## SOURCE DOCUMENT

______________________________

- #1
Eus
- 94
- 0
Hi Ho!
I know that many books show the way to derive the moment inertia of a solid and a hollow sphere in many ways, each according to the lines of reasoning of their authors.
I also have my own line of reasoning that I have successfully applied in finding the moment inertia of a solid sphere, but not the one of the hollow sphere.
I have asked two of my lecturers to help me find the mistake in my line of reasoning. But, both just showed me their own lines of reasoning. The first one directly pointed out to me that I should had used a spherical coordinate system when I had barely said, "Sir, I have a problem in deriving the moment inertia of a hollow sphere..." The other one said that I should had consulted a mathematician instead after he explained his way of deriving the moment inertia. Therefore, would you please help me find the mistake in my line of reasoning that I write down below?
Moment inertia of a point object is defined as: [itex]I=M\ R^2[/itex].
Because I know that [itex]dx[/itex] means a very very small quantity, firstly I tried to calculate the moment inertia of a solid sphere [itex]\left ( I=\frac{2}{5}\ M\ R^2 \right )[/itex] as follows:
1. I used a 3-D Cartesian coordinate and I put a solid sphere having a radius [itex]R[/itex], a total mass [itex]M[/itex], and a uniform mass distribution, centered at the origin and rotated about the [itex]z[/itex]-axis.
2. Because the solid sphere was symmetric with respect to the [itex]x-y[/itex] plane, I only considered the upper half of it, which was located in the [itex]+z[/itex] direction.
3. I thinly sliced the upper half part of the sphere parallel with the [itex]x-y[/itex] plane. This resulted in many circular disks with varying diameter depending on their distances from the [itex]x-y[/itex] plane. One such disk was depicted in Figure 1 as a blue rectangle. This particular disk, which was as thin as [itex]dz[/itex], was located at distance [itex]z[/itex] units from the [itex]x-y[/itex] plane, and therefore it has a diameter of [itex]\sqrt{R^2-z^2}[/itex].
4. Because the thin disks were not point objects, I could not apply the formula yet. Therefore, I took one such thin disk and started to thinly slice it into many rings with varying diameter. One such ring was depicted in Figure 2.

______________________________

## ENTRIES SHOWN

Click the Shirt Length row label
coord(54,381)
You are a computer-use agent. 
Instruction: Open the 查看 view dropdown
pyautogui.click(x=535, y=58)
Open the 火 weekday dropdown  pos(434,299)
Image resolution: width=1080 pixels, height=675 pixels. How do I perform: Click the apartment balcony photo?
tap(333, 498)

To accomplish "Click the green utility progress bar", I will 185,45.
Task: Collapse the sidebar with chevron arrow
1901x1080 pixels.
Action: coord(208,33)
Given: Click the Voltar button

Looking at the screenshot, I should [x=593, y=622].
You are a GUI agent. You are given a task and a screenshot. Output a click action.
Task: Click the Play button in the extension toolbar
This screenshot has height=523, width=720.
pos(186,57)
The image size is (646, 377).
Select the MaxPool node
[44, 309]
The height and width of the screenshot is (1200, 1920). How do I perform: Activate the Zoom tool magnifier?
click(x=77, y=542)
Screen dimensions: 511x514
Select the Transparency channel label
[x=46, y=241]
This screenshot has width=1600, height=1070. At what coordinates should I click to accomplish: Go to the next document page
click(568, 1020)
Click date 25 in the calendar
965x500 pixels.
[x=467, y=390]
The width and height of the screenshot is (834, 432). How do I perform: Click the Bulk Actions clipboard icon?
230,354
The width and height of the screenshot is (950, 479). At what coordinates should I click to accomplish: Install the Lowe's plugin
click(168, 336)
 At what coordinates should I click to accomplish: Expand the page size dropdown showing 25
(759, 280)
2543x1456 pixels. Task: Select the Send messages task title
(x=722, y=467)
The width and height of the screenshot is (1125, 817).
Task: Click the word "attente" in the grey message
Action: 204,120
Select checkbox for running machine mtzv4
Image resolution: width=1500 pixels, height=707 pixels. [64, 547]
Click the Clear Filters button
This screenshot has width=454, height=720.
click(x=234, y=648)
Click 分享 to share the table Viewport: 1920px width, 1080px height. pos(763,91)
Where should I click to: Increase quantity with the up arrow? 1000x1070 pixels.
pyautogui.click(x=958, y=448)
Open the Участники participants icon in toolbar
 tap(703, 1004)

______________________________

## LIST OF TASKS
A. Using the moment-of-inertia post, decide whether each statement agrees with it: (i) the writer's own reasoning worked for the solid sphere but not for the hollow sphere; (ii) the writer set up the solid sphere in a spherical coordinate system; (iii) the writer considered only the upper half of the solid sphere. Answer yes or no for each, and quote the deciding words.
B. According to the moment-of-inertia post, how many lecturers did the writer ask for help finding the mistake?
C. Extend the moment-of-inertia post, beginning after its final sentence.

## TASK-BY-TASK ANSWERS
A.
(i) Yes: "I have successfully applied in finding the moment inertia of a solid sphere, but not the one of the hollow sphere."
(ii) No: "I used a 3-D Cartesian coordinate"
(iii) Yes: "I only considered the upper half of it"

B. Two lecturers.

C.
5. Again, because the thin rings, which were as thin as [itex]dr[/itex], were not point objects, I could not apply the formula yet. Therefore, I took one such thin ring and started to thinly slice it into many small boxes of size [itex]dz[/itex] x [itex]dr[/itex] x [itex]ds[/itex] as depicted in Figure 3.
6. Because the boxes were very very small, they can be regarded as point objects. Therefore, I could apply the formula now.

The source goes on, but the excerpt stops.